# [Passage provided]
** START **

What Impact Will New U.S. Sanctions Have on Iran?

By Elizabeth Rosenberg

Elizabeth Rosenberg held senior roles at the U.S. Department of the Treasury from 2009 to 2013, where she helped oversee the tightening of international sanctions on Iran. She is now a Senior Fellow and Director of the Energy, Economics, and Security Program at the Center for a New American Security.

 

The Trump Administration is imposing new sanctions on Iran’s oil exports on November 5. What impact are sanctions likely to have on Iran? How do these sanctions differ from previous U.S. or international sanctions?

The United States will reimpose scores of sanctions on Iran that it lifted in January 2016 under the terms of the Joint Comprehensive Plan of Action (JCPOA), the Iranian nuclear deal. The targets of the upcoming sanctions will be banks, including Iran’s Central Bank, the Iranian oil company, and many other significant economic actors in Iran. This set of measures follows a set of sanctions that the United States reimposed in August. Both the August measures and the November ones are the direct result of President Donald Trump’s May announcement that the United States would withdraw from the JCPOA. At that time and subsequently the U.S. administration has made clear that it will roll out a campaign of intensive economic pressure on Iran—one that goes far beyond merely the reimposition of the August and November tranches of sanctions. The goal of this pressure campaign, according to U.S. officials, is generating enough leverage to kick-start a fresh diplomatic process with Iran covering nuclear and regional issues.

The November 5 sanctions have already had an economic effect on Iran. Since May, when they were formally previewed by the U.S., many foreign investors have walked away from Iran. All of Iran’s oil buyers have decreased their call for cargoes. The market chill has showed up in dimming Iranian growth prospects and rising inflation and unemployment forecasts. It has moved global oil prices higher in anticipation of the supply choke-off. Iran’s leaders have acknowledged that they are facing challenging circumstances. They vow to fight them head on and have been pressuring the Europeans in particular to maintain economic opportunities for Iran in order for it to stay within the JCPOA.

** END **

# [Information provided]
** START **

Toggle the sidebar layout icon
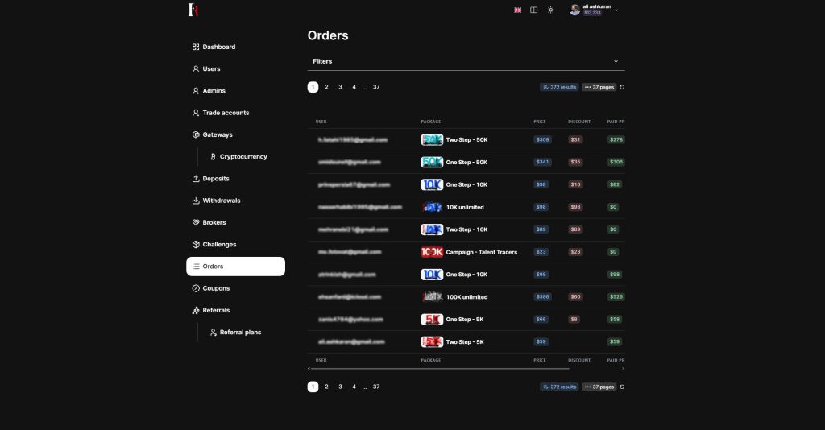[533, 10]
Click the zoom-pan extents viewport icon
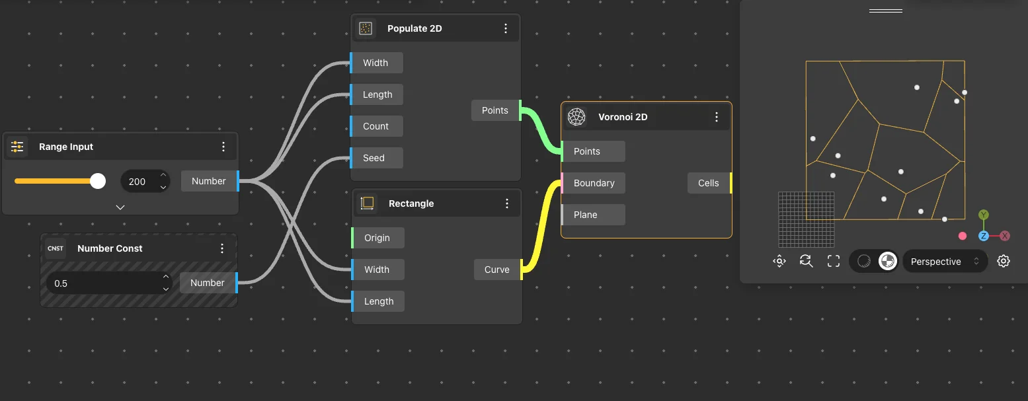Viewport: 1028px width, 401px height. point(779,261)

** END **

# [Tasks to perform]
**1)** According to the article on new U.S. sanctions on Iran, why have global oil prices moved higher ahead of the November 5 sanctions? Answer in one to three sentences.
**2)** In the article on new U.S. sanctions on Iran, when did the United States lift the sanctions it is now reimposing?

# [Solutions in order]
**1)** Global oil prices have risen because the market expects the November 5 sanctions to choke off the supply of Iranian oil. Since May, all of Iran's oil buyers have reduced their orders for cargoes.

**2)** The United States lifted them in January 2016, under the terms of the JCPOA.